Task goal >> If a line below includes the string "Open", copy it.

Data under study >>
***

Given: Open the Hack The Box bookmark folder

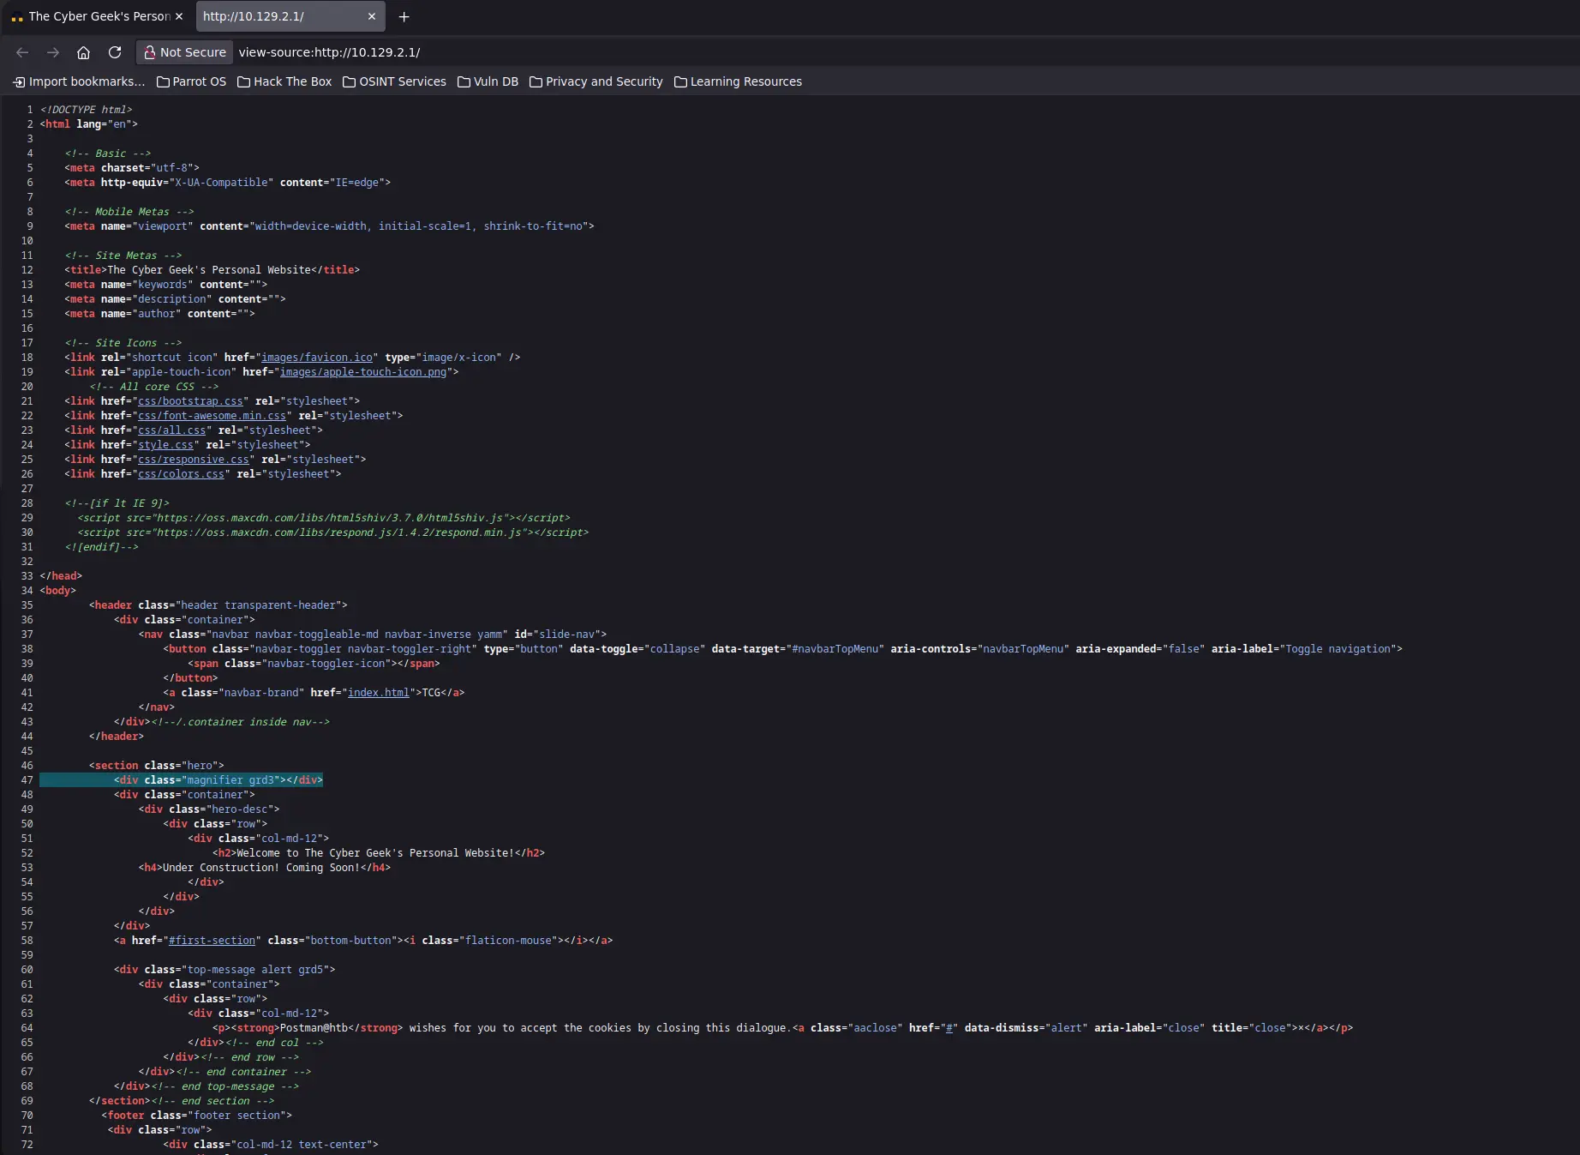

***

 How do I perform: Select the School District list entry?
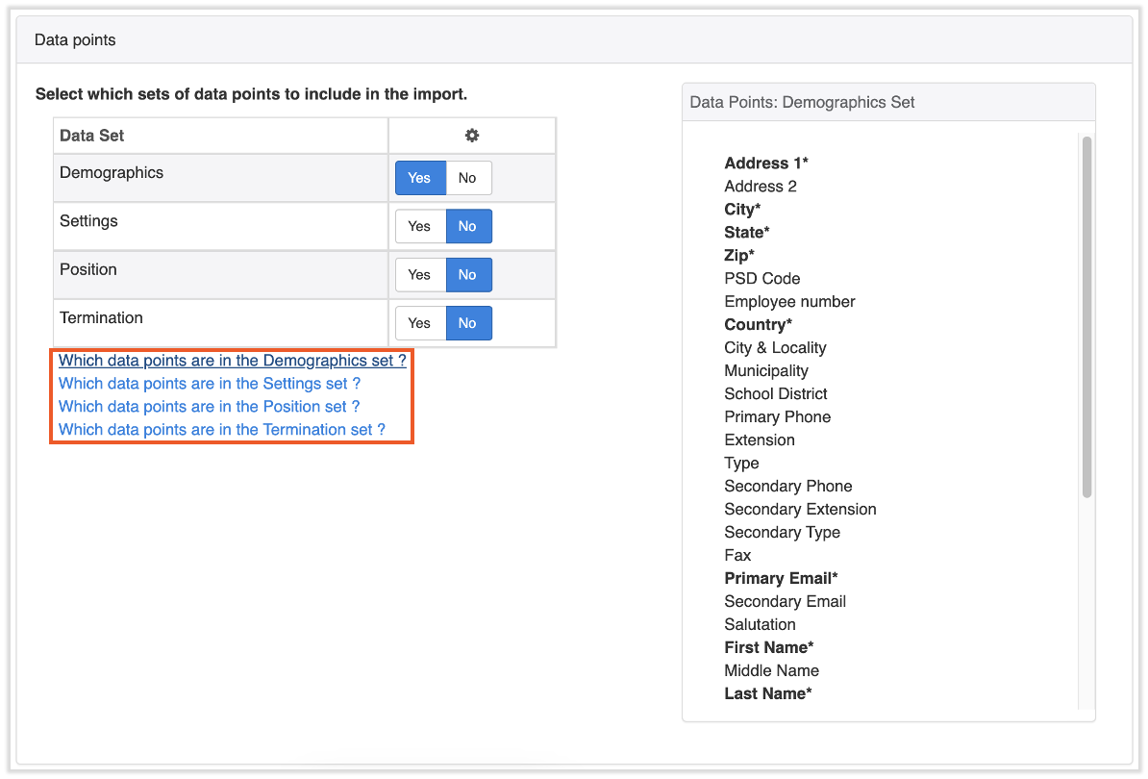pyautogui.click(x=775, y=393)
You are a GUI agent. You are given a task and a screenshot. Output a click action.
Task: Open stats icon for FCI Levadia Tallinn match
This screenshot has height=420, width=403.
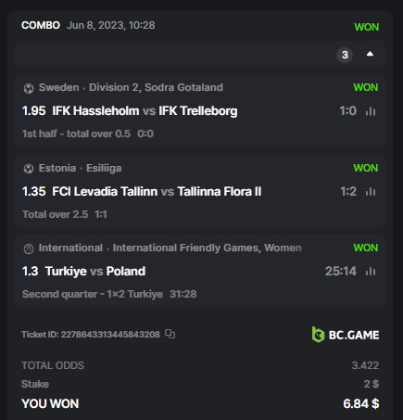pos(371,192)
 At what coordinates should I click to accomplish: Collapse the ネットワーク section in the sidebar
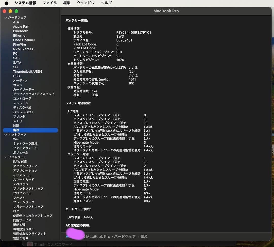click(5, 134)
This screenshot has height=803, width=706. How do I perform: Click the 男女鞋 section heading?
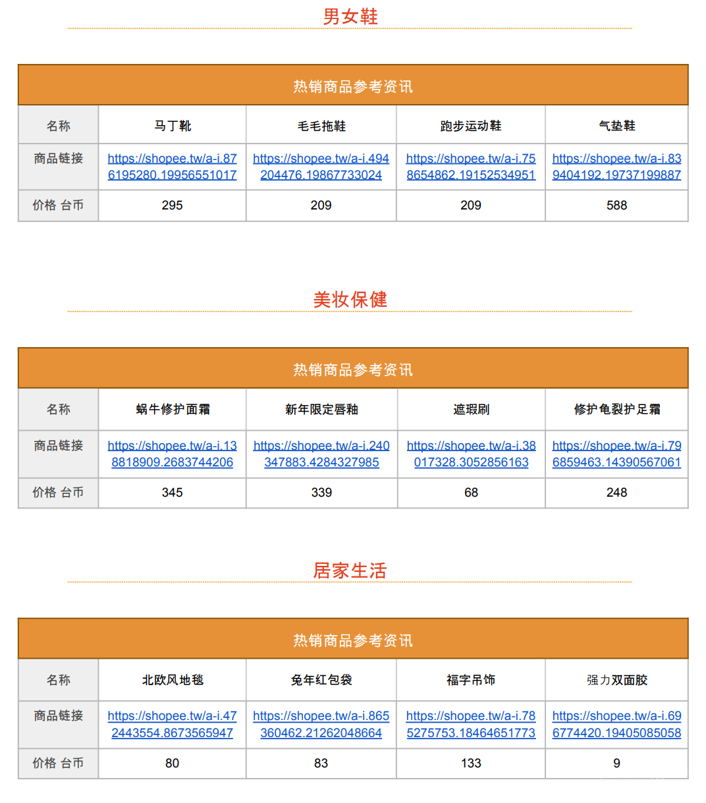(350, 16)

***

Your response >>
Given: Open the Hack The Box bookmark folder
Task: Open stats icon for FCI Levadia Tallinn match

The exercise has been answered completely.